As mentioned in the first article of this series, 2014 was a turning point in both Turkey-Ukraine and Ukraine-Russia relations. Therefore, it is striking that the second draft resolution came in April 2015 from a non-ethnic Armenian MP Vitaly Barvinenko, who was affiliated with pro-Russian political forces when Ukraine needed international support most. Being a politician that built his political career within pro-Russian circles, it would not be an accurate judgement that Barvinenko proposed this draft law in defense of ‘European/western values’ as some pro-Western advocates of the ‘Armenian Cause’ in Ukraine assert. Contrarily, the Barvinenko case suggests that ‘Armenian question’ in Ukraine can become a particularly useful asset for Kremlin via the provocations of pro-Russian politicians in Ukraine.

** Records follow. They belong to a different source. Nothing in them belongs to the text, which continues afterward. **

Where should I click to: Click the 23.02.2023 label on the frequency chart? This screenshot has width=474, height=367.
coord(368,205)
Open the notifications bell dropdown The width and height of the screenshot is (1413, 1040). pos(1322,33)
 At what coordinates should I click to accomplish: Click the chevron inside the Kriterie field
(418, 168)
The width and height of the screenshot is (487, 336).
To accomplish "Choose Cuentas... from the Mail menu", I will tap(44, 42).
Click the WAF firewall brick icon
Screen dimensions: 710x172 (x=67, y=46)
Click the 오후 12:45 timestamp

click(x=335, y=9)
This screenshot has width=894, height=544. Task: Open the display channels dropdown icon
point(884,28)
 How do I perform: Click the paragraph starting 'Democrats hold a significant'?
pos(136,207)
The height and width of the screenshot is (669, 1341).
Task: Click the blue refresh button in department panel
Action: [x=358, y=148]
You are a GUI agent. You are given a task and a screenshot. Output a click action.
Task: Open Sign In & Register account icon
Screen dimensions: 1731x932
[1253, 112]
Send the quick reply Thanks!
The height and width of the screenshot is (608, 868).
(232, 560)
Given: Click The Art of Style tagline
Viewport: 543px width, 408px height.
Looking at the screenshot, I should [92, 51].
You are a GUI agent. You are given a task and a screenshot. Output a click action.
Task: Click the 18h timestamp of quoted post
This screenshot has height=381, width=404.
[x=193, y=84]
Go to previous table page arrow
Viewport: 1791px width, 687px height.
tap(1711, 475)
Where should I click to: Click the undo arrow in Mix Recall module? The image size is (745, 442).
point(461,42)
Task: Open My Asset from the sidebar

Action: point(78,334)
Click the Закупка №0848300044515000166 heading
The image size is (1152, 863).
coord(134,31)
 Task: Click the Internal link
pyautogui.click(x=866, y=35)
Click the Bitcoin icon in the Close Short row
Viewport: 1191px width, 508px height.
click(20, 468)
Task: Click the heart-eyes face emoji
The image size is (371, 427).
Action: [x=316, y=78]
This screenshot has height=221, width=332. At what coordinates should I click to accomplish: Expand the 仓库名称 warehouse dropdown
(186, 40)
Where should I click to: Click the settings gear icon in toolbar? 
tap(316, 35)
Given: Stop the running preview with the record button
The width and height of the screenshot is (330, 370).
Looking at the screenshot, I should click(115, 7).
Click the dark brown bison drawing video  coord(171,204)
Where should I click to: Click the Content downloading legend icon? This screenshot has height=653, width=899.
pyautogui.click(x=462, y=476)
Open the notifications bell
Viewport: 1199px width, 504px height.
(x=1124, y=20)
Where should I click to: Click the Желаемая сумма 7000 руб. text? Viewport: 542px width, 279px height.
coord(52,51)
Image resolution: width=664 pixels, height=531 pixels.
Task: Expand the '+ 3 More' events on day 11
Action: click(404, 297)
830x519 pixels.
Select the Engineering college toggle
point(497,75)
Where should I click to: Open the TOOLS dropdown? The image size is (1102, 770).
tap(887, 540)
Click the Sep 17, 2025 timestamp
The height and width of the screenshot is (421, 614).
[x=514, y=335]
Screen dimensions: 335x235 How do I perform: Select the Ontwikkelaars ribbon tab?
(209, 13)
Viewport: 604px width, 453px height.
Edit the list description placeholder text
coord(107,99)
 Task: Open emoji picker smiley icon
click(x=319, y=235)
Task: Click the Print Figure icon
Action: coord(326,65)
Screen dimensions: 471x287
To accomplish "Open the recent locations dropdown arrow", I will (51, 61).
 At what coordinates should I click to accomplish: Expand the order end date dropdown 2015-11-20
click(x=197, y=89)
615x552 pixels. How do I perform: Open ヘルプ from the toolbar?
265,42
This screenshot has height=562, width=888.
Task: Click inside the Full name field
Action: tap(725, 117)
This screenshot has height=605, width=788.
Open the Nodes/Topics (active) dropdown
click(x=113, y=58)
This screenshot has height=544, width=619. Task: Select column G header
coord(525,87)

As to this point, it is quite striking that one day after Minister Avakov published his statement on 24 April 2021, Patriarch Kirill of the Russian Orthodox Church, on the Russian state television Rossiya 24, stated that Christians in the Ottoman Empire were not exterminated. Considering the organic relationship between Kremlin and the Russian Orthodox Church and the fact that Patriarch Kirill would not have made such a statement without the approval of Moscow (which, indeed, recognized the 1915 events as genocide in 1995), the naivety of assessing Patriarch Kirill’s statement as a proclamation of a good-willed clergy could be become clear. Quite the opposite, Partriach Kirill’s statement should be a wakeup call  about the likely attempts of Kremlin to use initiatives about the 1915 events in Ukraine to drive a wedge between Turkey and Ukraine in order to alter the balances and relationships in the Black Sea region. 

Another point to underline with respect to international relations and regional politics is the anti-Azerbaijani stance of some of the champions of the ‘Armenian Cause’ in Ukraine. As the example of Anton Polyakov (the initiator of the 2019 Draft Resolution) shows, these people tend to harm not only Turkey-Ukraine relations, but also latter’s relations with Azerbaijan. Such a harm would mean the collapse of the much needed de facto cooperation between these two countries, as well as Georgia and Moldova, to advocate the principles of sovereignty and territorial integrity. Besides, Kyiv’s unprincipled stance would also cause inconsistencies in Ukraine’s defense of its arguments with respect to Crimea and Donbas in the international arena. Who, besides Armenia, would benefit from such a situation is crystal clear.

Having mentioned these points related to international relations and regional politics, it should also be underlined that designating all advocates of the ‘Armenian Cause’ in Ukraine as ‘ethnic entrepreneurs’ or as people running the pro-Russian agenda would be a partial conclusion. One should also be aware that these people may be pursuing their own political agenda, whether or not the results may be very much welcomed by Kremlin. That is to say, at least some of these people, first and foremost Minister Avakov, may also be trying to weaken their opponents in the government or bureaucracy by creating difficulties in the international domain. 

In brief, politicized ethnic concerns, harming Turkey-Ukraine relations, and gaining political power seem to be the primary objectives of the advocates of the ‘Armenian Cause’ in Ukraine. This reveals that the ‘Armenian question’ in Ukraine is a political bait utilized for different but all subversive ends.